Hi there, I’m another carer - my husband (a fit 64) was diagnosed with stage 4 in September 22 and although the cancer had spread to nearby lymph nodes it hadn’t spread further and he too was offered FLOT, op, FLOT. We had to push for the op as the tumour was very large! We also count ourselves as very lucky.

My husband also didn’t want to read as much as I did and basically focused on reading only what he needed to know for the next step/next thing that was happening. I think this worked really well for him.

As harveydylan says there will be difficult times but there is light at the end of the tunnel. He can now eat pretty much anything, including the odd beer!

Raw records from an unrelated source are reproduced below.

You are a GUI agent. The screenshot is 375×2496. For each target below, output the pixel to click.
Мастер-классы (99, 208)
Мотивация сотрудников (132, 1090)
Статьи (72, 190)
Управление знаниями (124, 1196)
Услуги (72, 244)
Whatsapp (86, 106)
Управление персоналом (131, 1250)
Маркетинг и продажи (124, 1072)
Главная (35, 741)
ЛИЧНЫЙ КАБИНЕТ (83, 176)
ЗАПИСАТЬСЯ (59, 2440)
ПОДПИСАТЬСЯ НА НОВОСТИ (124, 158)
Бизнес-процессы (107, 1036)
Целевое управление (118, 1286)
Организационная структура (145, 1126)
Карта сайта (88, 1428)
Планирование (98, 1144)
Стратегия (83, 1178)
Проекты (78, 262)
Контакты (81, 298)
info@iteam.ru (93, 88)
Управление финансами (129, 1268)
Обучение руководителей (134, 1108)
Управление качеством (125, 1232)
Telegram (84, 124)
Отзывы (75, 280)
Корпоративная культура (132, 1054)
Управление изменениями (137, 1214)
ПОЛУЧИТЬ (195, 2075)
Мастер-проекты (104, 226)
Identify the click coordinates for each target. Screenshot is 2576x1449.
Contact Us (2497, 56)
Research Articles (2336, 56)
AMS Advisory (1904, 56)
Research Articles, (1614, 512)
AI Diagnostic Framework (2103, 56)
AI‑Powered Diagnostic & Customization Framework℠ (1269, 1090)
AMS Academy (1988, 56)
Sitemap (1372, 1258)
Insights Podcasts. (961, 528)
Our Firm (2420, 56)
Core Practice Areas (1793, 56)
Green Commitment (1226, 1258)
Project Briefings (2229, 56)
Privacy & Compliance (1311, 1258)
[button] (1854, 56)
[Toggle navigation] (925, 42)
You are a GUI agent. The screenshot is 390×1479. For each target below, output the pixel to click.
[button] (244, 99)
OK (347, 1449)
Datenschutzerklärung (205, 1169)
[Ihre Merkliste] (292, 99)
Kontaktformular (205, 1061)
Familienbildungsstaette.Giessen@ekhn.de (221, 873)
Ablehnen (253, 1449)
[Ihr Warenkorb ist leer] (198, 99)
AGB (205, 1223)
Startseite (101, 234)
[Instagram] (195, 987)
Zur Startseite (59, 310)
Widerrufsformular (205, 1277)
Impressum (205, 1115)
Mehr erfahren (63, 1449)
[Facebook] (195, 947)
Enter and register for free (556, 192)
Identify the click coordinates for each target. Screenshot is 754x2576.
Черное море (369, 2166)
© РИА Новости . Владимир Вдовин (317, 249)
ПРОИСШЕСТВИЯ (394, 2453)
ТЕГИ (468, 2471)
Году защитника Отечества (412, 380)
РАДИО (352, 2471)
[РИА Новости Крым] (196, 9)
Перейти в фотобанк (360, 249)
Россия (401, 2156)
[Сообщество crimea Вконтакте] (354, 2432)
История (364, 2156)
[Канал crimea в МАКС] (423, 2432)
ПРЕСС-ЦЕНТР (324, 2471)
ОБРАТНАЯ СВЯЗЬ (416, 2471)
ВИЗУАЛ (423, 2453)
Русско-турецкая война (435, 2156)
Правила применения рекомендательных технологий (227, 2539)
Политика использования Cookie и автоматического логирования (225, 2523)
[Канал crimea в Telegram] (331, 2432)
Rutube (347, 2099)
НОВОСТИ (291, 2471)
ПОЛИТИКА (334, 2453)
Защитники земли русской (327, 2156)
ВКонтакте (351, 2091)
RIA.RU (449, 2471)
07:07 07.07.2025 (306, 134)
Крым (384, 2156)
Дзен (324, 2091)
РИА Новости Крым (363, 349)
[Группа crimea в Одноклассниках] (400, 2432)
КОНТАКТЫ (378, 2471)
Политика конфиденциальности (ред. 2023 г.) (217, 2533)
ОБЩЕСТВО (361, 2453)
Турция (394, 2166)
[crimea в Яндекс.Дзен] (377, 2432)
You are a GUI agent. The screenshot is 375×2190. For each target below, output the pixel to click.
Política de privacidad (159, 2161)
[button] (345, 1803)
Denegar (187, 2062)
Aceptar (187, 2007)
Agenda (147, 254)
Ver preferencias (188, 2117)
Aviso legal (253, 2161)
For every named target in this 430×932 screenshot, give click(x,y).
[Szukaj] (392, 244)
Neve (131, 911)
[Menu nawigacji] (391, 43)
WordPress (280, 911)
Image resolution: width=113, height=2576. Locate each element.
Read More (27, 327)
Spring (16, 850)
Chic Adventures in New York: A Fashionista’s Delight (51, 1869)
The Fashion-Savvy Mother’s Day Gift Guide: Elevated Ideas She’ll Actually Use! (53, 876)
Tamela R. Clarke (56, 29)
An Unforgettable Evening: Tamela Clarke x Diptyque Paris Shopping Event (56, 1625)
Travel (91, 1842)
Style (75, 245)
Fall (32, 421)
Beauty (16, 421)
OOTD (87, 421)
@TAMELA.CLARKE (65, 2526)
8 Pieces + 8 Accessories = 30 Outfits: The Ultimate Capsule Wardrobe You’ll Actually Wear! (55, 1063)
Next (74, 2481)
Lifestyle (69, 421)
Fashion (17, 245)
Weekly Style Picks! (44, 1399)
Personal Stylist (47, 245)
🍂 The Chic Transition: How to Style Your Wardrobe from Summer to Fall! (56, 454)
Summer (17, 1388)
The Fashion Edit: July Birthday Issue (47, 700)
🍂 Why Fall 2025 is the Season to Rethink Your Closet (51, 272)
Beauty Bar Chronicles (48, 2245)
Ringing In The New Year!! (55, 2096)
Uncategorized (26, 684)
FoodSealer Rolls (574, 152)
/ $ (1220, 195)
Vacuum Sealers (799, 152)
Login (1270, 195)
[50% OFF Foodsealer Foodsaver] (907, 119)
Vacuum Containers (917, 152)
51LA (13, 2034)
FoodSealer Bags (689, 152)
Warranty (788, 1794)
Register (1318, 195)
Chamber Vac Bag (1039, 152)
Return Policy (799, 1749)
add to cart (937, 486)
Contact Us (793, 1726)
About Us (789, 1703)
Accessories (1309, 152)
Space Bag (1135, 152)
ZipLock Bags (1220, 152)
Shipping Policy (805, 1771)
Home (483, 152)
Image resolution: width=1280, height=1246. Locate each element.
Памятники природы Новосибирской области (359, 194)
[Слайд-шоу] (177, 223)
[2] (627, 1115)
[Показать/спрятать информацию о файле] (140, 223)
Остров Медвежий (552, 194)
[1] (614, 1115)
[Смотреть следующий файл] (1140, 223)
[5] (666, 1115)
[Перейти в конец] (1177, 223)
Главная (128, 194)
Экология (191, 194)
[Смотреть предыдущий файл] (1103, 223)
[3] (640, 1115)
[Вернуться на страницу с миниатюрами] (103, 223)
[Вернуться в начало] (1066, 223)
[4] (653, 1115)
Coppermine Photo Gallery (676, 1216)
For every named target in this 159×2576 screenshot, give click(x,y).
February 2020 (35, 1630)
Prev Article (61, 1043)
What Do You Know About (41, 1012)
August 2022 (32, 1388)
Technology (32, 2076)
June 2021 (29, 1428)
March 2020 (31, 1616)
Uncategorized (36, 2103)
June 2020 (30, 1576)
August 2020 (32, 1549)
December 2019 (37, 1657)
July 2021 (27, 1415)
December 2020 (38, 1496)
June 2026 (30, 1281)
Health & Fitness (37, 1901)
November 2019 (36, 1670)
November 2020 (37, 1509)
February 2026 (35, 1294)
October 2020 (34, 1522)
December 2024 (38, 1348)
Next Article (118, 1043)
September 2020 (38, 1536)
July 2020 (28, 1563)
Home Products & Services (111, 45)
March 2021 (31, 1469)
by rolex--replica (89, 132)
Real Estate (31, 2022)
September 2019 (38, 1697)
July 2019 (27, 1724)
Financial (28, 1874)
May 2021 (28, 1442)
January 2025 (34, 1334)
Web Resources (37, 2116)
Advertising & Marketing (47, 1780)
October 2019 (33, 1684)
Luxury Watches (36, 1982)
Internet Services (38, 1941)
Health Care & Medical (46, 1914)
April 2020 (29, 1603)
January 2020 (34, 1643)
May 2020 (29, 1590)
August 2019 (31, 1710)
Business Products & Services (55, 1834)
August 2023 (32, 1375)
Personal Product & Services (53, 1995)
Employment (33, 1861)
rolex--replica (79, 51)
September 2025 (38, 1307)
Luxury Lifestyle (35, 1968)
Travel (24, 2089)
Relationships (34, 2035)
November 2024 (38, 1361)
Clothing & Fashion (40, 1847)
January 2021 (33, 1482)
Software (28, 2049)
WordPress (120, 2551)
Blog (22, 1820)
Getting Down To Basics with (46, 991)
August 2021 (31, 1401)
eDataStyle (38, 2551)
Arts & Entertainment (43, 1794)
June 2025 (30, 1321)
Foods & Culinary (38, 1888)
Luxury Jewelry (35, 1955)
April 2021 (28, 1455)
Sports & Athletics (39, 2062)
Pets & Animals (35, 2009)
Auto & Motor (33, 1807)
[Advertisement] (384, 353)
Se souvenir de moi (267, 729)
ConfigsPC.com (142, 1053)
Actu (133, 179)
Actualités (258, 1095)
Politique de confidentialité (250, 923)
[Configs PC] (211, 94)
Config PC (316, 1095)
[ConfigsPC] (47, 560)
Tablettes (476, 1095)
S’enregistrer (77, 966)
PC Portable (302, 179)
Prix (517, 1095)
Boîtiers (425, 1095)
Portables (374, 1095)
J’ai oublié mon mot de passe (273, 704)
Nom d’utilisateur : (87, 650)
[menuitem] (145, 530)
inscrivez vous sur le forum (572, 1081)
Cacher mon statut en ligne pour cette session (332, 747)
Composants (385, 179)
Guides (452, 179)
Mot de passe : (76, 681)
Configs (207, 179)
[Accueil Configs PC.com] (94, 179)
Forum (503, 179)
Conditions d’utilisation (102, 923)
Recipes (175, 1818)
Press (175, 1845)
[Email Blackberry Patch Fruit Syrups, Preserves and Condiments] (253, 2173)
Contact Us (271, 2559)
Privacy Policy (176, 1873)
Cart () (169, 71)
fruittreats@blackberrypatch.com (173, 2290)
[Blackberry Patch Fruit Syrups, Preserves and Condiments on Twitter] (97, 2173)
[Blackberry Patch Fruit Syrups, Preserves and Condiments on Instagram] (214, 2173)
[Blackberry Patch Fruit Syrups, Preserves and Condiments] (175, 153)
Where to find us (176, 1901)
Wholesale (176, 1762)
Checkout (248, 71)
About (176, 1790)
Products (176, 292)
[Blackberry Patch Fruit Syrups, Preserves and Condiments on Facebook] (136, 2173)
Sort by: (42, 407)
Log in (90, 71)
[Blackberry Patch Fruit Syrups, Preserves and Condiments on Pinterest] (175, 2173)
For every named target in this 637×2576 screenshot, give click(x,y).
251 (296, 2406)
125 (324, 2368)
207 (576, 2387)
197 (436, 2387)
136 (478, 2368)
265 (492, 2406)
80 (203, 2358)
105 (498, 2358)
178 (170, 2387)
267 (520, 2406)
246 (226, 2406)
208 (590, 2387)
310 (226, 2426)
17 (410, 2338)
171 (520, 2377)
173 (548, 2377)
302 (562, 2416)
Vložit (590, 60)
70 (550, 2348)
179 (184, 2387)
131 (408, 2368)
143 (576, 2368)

He usually has an hour sleep every day but is active and getting on with life and can garden, cycle, chop wood etc.

Early on we realised this journey would be challenging and we made sure we had a strong network of family and friends who could step in when we felt down or were struggling. There were also times (like after being discharged from hospital) when we felt a bit left on our own as the professionals were less involved and at these times that support network was really important.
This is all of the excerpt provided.